#### What you are asked to do
What is needed is a word-for-word copy of the lines below from the one with "Given: Sort the list by the Apdex arrow" through the one with "You are a computer-use", both included, with every picture left out.

#### Input
-------------------------

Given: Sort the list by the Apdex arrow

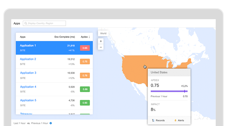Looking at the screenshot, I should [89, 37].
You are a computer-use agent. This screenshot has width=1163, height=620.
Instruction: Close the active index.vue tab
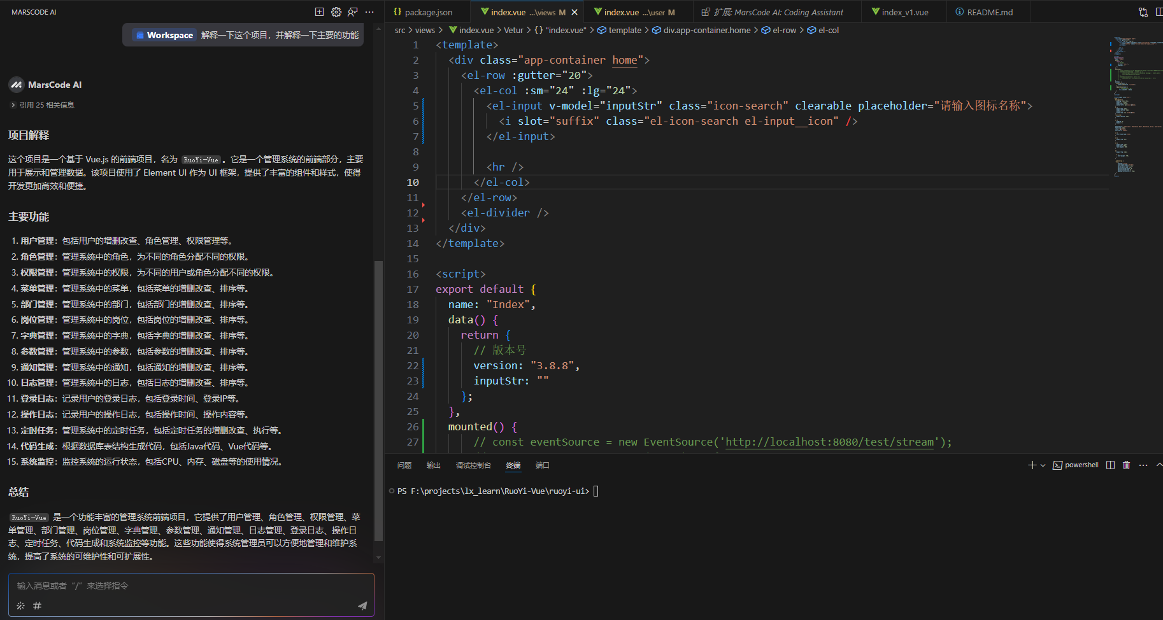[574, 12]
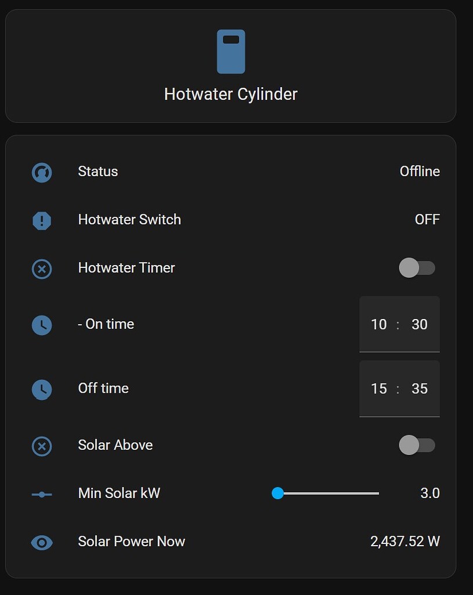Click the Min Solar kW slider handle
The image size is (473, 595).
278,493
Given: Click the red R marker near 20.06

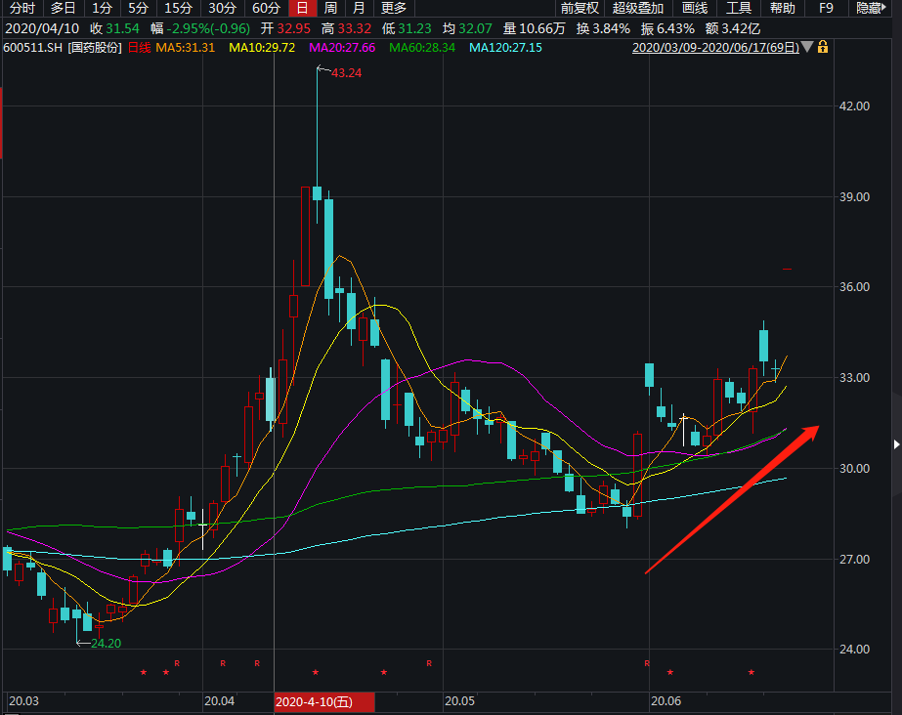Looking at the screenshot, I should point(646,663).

-------------------------

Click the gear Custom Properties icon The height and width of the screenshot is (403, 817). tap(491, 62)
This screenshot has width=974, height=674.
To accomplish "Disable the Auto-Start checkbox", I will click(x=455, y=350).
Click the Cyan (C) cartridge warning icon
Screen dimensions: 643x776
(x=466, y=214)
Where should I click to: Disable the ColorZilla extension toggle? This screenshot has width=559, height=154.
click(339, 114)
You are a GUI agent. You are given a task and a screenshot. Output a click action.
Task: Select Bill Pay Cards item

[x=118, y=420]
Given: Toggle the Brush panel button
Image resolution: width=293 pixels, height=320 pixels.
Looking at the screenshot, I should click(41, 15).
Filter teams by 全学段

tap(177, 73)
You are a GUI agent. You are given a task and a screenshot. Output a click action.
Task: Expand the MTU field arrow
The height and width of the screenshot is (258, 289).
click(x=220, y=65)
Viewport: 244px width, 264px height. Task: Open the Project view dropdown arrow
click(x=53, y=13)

-------------------------

#### Result for this task
Given: Sort the list by the Apdex arrow

Looking at the screenshot, I should [89, 37].
You are a computer-use agent. This screenshot has width=1163, height=620.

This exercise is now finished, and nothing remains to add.